> Information provided:
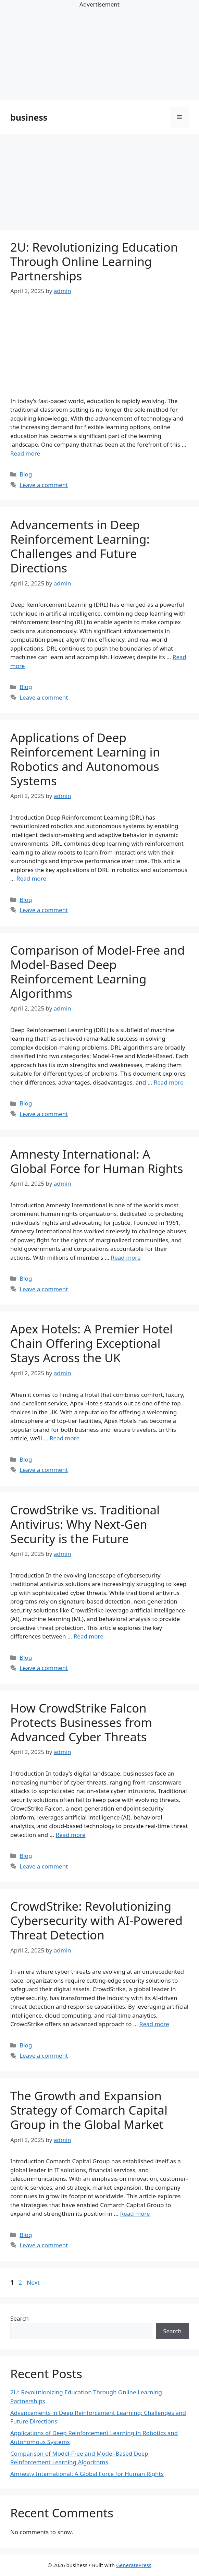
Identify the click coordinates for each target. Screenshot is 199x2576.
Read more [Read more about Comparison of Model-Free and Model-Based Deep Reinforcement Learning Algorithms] (169, 1082)
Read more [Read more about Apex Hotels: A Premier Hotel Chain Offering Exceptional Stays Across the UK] (64, 1438)
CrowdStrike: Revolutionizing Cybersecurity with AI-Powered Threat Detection (96, 1920)
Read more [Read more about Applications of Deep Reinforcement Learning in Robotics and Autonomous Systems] (31, 878)
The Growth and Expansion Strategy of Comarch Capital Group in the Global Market (88, 2110)
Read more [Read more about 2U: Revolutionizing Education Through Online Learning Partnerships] (25, 453)
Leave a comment (44, 485)
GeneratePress (133, 2565)
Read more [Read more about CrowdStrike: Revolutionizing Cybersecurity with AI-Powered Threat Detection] (154, 2024)
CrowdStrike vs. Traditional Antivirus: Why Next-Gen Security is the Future (85, 1524)
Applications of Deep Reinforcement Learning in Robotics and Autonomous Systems (85, 759)
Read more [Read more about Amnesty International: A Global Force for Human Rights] (126, 1257)
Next (37, 2282)
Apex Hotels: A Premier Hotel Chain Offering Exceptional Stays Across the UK (91, 1343)
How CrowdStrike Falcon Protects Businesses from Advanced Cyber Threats (81, 1722)
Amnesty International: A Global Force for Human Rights (96, 1161)
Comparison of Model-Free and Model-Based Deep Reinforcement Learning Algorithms (97, 971)
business (28, 117)
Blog (26, 474)
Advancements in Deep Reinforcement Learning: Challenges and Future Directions (80, 546)
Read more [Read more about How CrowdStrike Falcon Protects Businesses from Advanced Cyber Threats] (70, 1835)
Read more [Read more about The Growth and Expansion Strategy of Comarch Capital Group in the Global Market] (135, 2213)
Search (19, 2318)
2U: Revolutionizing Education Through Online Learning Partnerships (94, 261)
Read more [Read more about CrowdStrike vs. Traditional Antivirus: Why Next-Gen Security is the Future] (88, 1636)
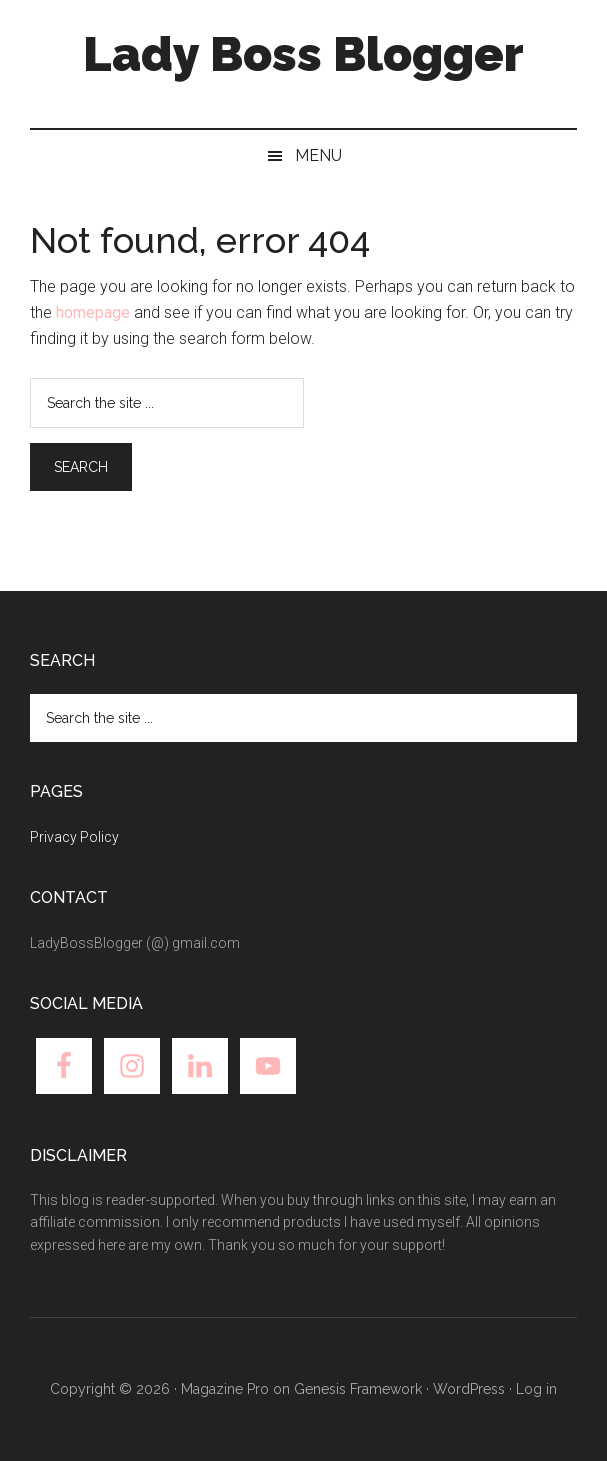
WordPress (469, 1389)
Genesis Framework (358, 1389)
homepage (93, 312)
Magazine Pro (225, 1389)
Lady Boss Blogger (303, 54)
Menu (318, 155)
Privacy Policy (74, 837)
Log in (536, 1389)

> Work to be completed: Word-for-word transcript, pictures excluded: copy all the material above.

> Result:
Identify the click coordinates for each target. Screenshot is 199x2576.
Read more [Read more about Comparison of Model-Free and Model-Based Deep Reinforcement Learning Algorithms] (169, 1082)
Read more [Read more about Apex Hotels: A Premier Hotel Chain Offering Exceptional Stays Across the UK] (64, 1438)
CrowdStrike: Revolutionizing Cybersecurity with AI-Powered Threat Detection (96, 1920)
Read more [Read more about Applications of Deep Reinforcement Learning in Robotics and Autonomous Systems] (31, 878)
The Growth and Expansion Strategy of Comarch Capital Group in the Global Market (88, 2110)
Read more [Read more about 2U: Revolutionizing Education Through Online Learning Partnerships] (25, 453)
Leave a comment (44, 485)
GeneratePress (133, 2565)
Read more [Read more about CrowdStrike: Revolutionizing Cybersecurity with AI-Powered Threat Detection] (154, 2024)
CrowdStrike vs. Traditional Antivirus: Why Next-Gen Security is the Future (85, 1524)
Applications of Deep Reinforcement Learning in Robotics and Autonomous Systems (85, 759)
Read more [Read more about Amnesty International: A Global Force for Human Rights] (126, 1257)
Next (37, 2282)
Apex Hotels: A Premier Hotel Chain Offering Exceptional Stays Across the UK (91, 1343)
How CrowdStrike Falcon Protects Businesses from Advanced Cyber Threats (81, 1722)
Amnesty International: A Global Force for Human Rights (96, 1161)
Comparison of Model-Free and Model-Based Deep Reinforcement Learning Algorithms (97, 971)
business (28, 117)
Blog (26, 474)
Advancements in Deep Reinforcement Learning: Challenges and Future Directions (80, 546)
Read more [Read more about How CrowdStrike Falcon Protects Businesses from Advanced Cyber Threats] (70, 1835)
Read more [Read more about The Growth and Expansion Strategy of Comarch Capital Group in the Global Market] (135, 2213)
Search (19, 2318)
2U: Revolutionizing Education Through Online Learning Partnerships (94, 261)
Read more [Read more about CrowdStrike vs. Traditional Antivirus: Why Next-Gen Security is the Future] (88, 1636)
WordPress (469, 1389)
Genesis Framework (358, 1389)
homepage (93, 312)
Magazine Pro (225, 1389)
Lady Boss Blogger (303, 54)
Menu (318, 155)
Privacy Policy (74, 837)
Log in (536, 1389)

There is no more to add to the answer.